Veteran music journalist Jake Brown spoke to a Who's Who of the top songwriters in Music City for his new book, 'Nashville Songwriter: The Inside Stories Behind Country Music's Greatest Hits.'

Brown got the inside stories about some of the biggest hits in classic and contemporary country, including songs from such top writers as Craig Wiseman, Bob DiPiero, Bill Anderson, Tom Shapiro, Kelley Lovelace, Rivers Rutherford, Tom T. Hall, Chris Dubois, Dallas Davidson, David Lee Murphy, Brett James, Ashley Gorley and Neil Thrasher, among many others. The book is available here.

In this exclusive excerpt, Wayne Carson talks about writing 'Always on My Mind,' which scored Willie Nelson one his all-time career singles in 1982. The song won the Country Music Association's 1982 Song of the Year and Single of the Year awards and took home three Grammy Awards that same year for Best Male Country Vocal Performance, Best Country Song and Song of the Year.

Elvis Presley also recorded a popular version of the song, among others.

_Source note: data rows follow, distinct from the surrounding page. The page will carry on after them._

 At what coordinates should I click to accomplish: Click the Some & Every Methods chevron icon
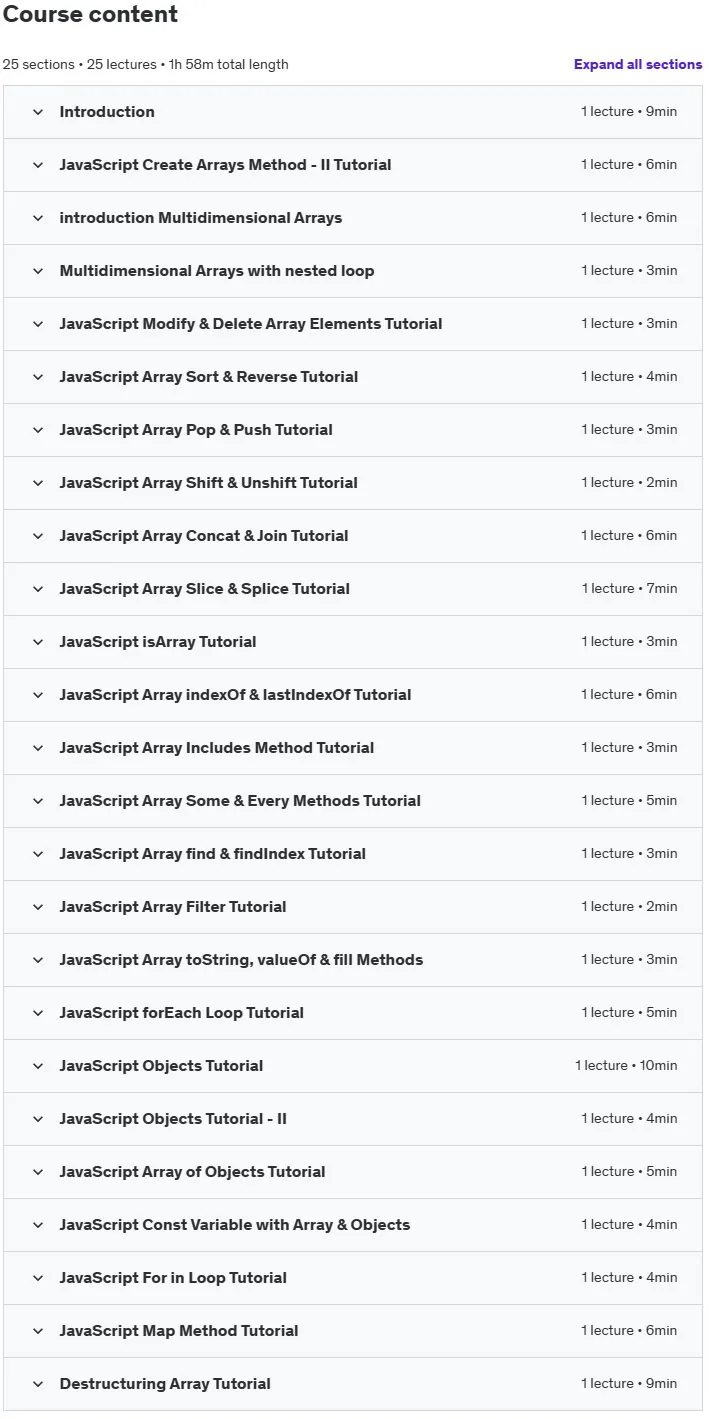click(38, 801)
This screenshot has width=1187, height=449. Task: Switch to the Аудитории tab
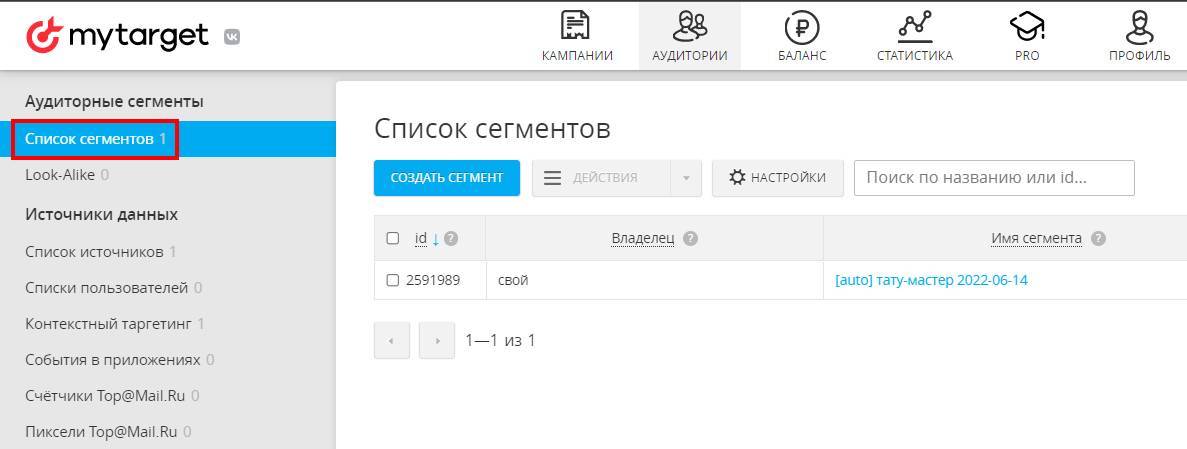(689, 35)
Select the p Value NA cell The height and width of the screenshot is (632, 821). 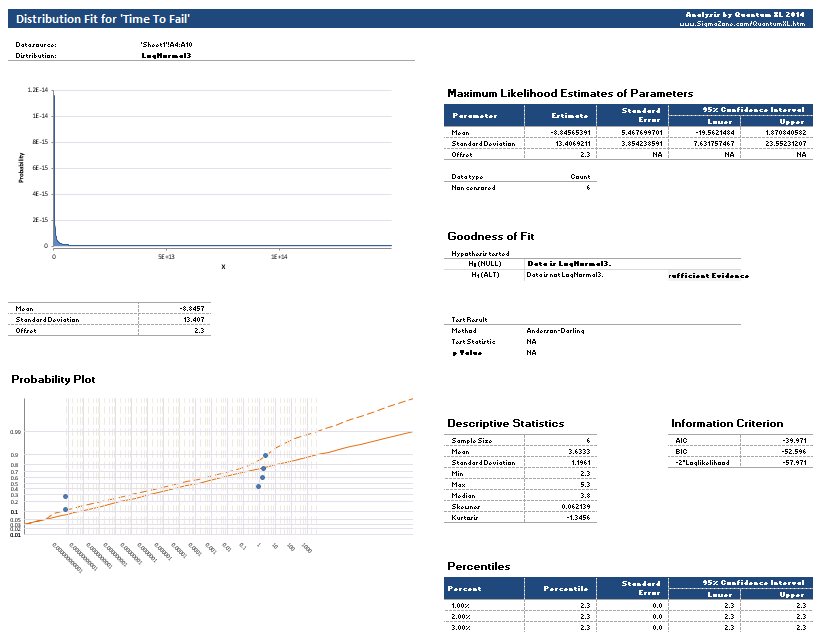click(531, 352)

I wrote those two verses living in Springfield, Mo. Pretty much the first two verses with 'Always on My Mind,' and I usually write from the melody. I’ll think of the melody or the chord structure or something I’ll come up with, and I’ll make -- I’ll see if that doesn’t fit the words or anything like that. If the melody is singable, the words are not far away. It’s only a story, you know. In this case, 'Always on My Mind' happens to be one of those things that, universally, everybody on the planet has been there, you know. And it struck all at one time. Everybody touched base with that one. It was just magic that it was so simple and so right on the button.

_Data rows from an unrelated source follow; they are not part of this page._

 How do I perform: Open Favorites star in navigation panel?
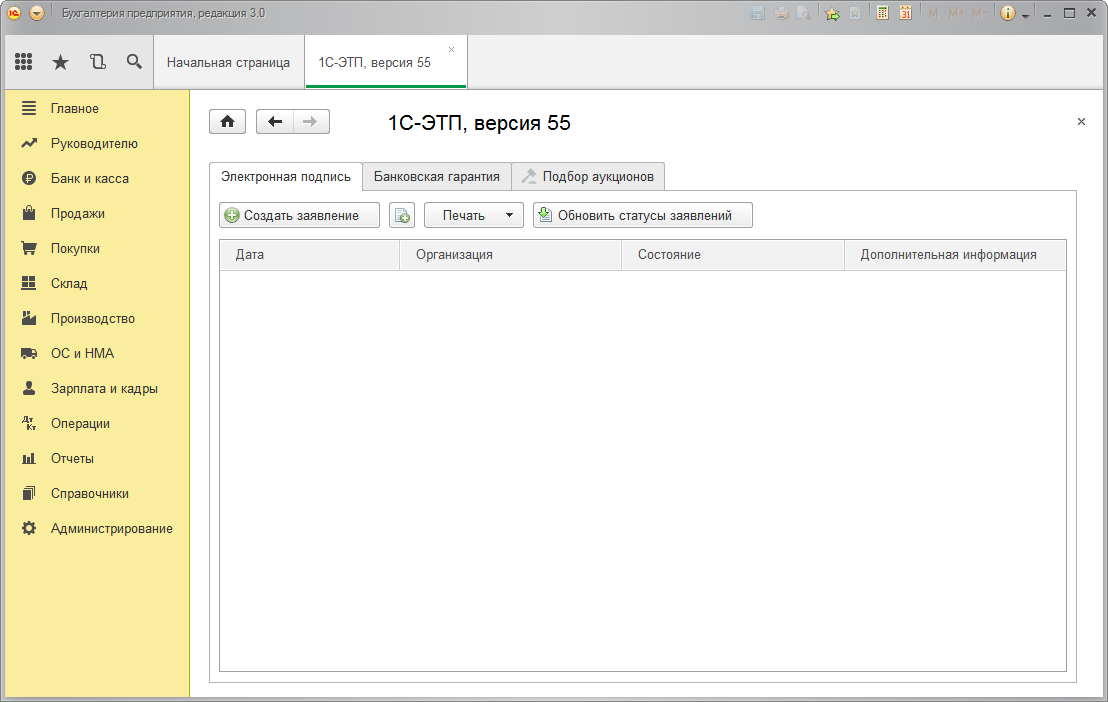60,62
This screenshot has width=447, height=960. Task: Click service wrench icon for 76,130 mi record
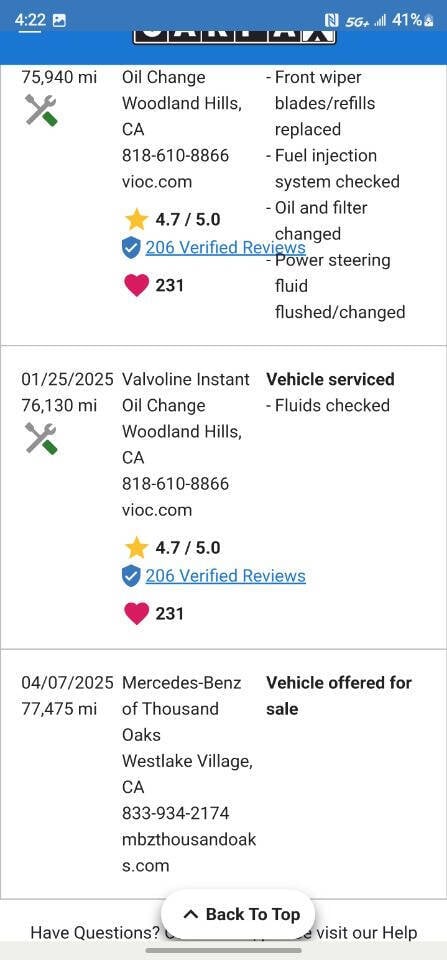[42, 438]
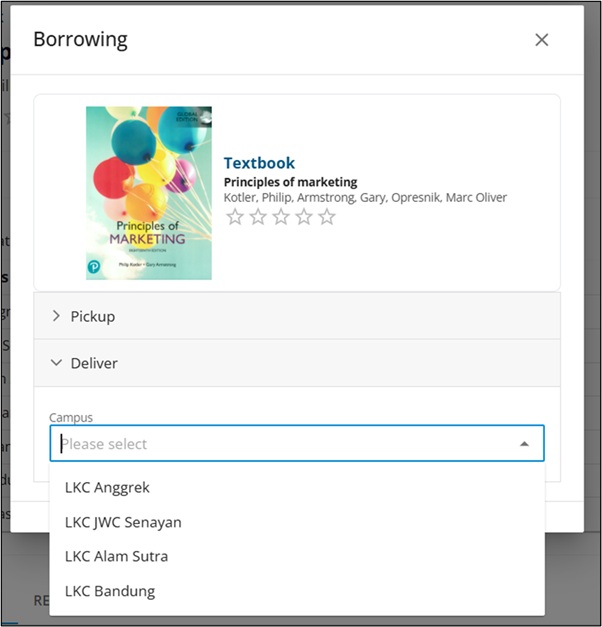Viewport: 602px width, 627px height.
Task: Select LKC Bandung from dropdown
Action: (110, 591)
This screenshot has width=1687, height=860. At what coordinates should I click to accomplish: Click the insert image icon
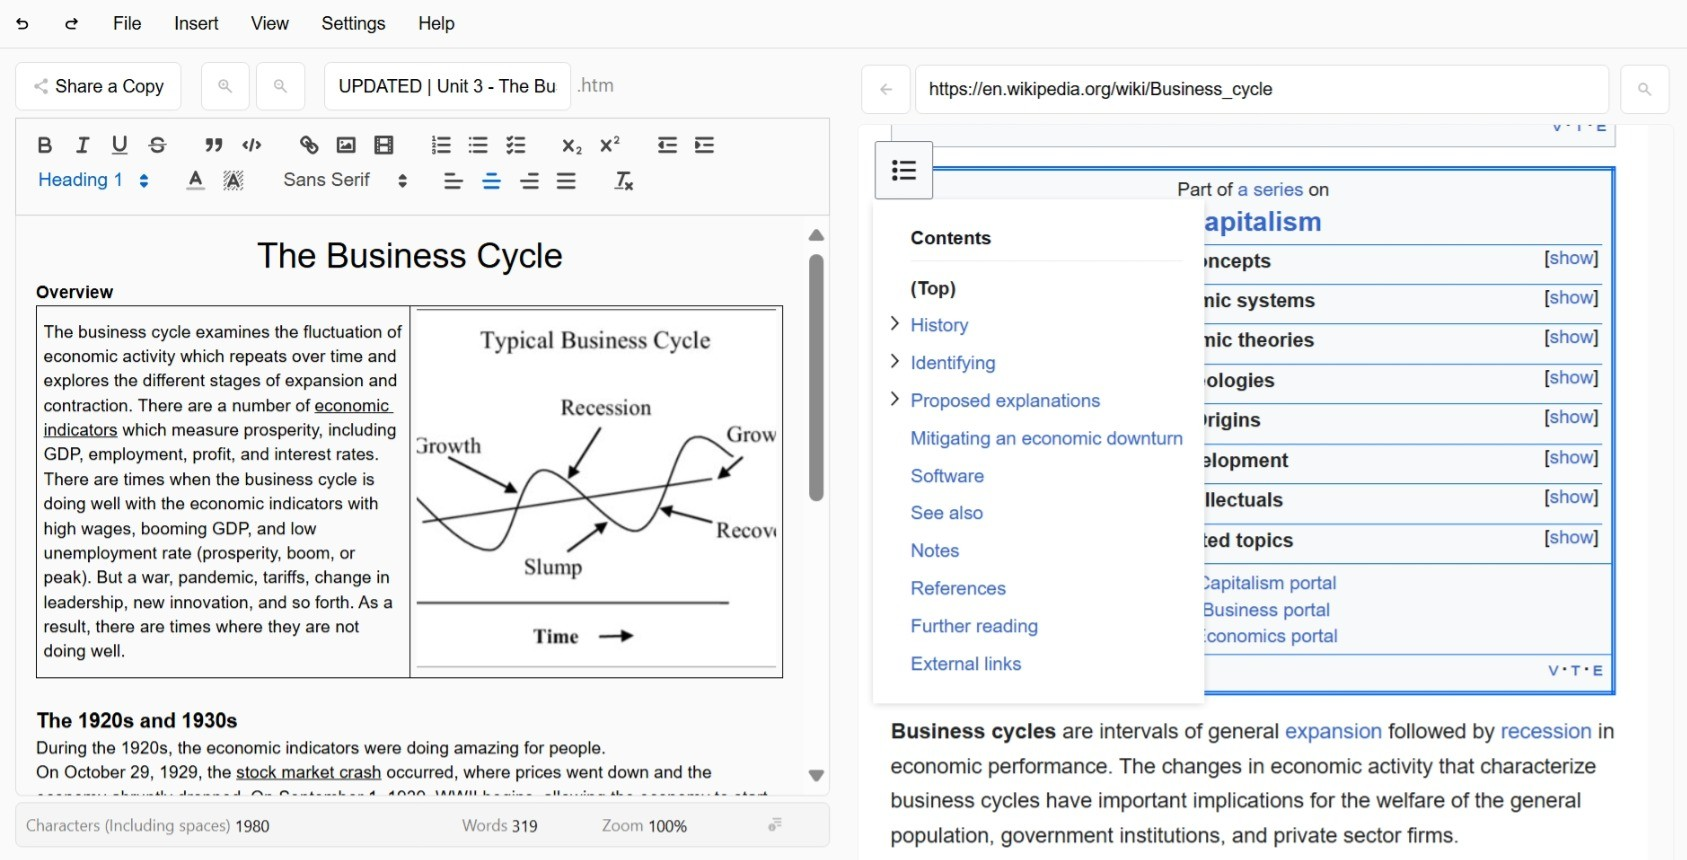tap(346, 145)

I purposely didn’t write a bridge or anything like that to 'Always on My Mind' because I didn’t think it needed one. We decided to cut that dude one night in Memphis, back when I was recording for United, I guess it was -- or whatever label I was recording for at that time -- and so, Chips Moman, my producer and dear friend, lifelong friend, said, “Wayne, I think this thing needs a bridge.” And so I said, “Well, how do you want me to do it?” He said, “Why don’t you take it upstairs to my office; I’ve got a little piano up there, or a guitar -- whatever you want to use.” I said, “Well, actually, I used a piano, so I’ll go up there and see what I come up with.”

Well, in the meantime, Johnny Christopher comes wandering in, and he said, “Do you need some help?” And I said, “Well, it looks like I’m going to because I haven’t come up with anything as far as a bridge.” And I said, “Johnny, I never thought it needed a bridge, so I never did give it a second thought.” And we sat there and sat there, and nothing happened. Then pretty soon, here comes Mark James just picking up his mail at the publishing company, which was right next door to the studio. He said, “What are you doing?” and I said, “Chips wants a bridge for this song.”

Now Mark had never heard the song at that point. And we had a version of it cut already without the bridge. That’s why there had been some talk that Mark had wrote the song and cut me in on it at one time. So we got that dispelled real quick. Anyway, the three of us sat there and finally wrote those two lines -- you know, the bridge. “Tell him that your sweet loving ... ” -- that part. You might be a songwriter yourself, I don’t know. I wouldn’t say that. Hell, a hit’s a hit.

Anyway, I took it back downstairs, and we cut it, and all the guys in the band seemed to like it -- that was kind of my gauge. When I did something new, I asked my pickers, my buddies I played all those records with, like the Box Tops and all that stuff -- I did a lot of recording with that band as just a guitar player, you know. Myself and Bobby Womack and, of course, Reggie Young was the band. Anyway, we cut it. And a little session on it right there, and took it to Nashville. I was recording for Mongoose Records -- that’s who I was with, Fred Foster. We couldn’t wait to get here and play that thing for him.

Chips and I were convinced that it was a No. 1 record. We were just like two school kids with a new invention, you know. I played it for Fred Foster, and he said, “I don’t think the world’s ready for that.” I said, “You’ve got to be f---ing kidding me,” pardon my language. And Chips, ditto. We left there -- I mean, we were mad. We got back in his airplane, we had flown over here from Memphis; we got back in that airplane and flew back to Memphis, but this time it was storming, and I’m surprised we didn’t crash that airplane because we had to get out below the clouds and fly below the cloud coverage because Chips didn’t have an instrument ticket.

So we flew back to Memphis, and Chips said -- I remember the last thing Chips said about it was, “He’s going to rue the day he ever turned that song down, I’m telling you right now Wayne. That song is a big, huge song."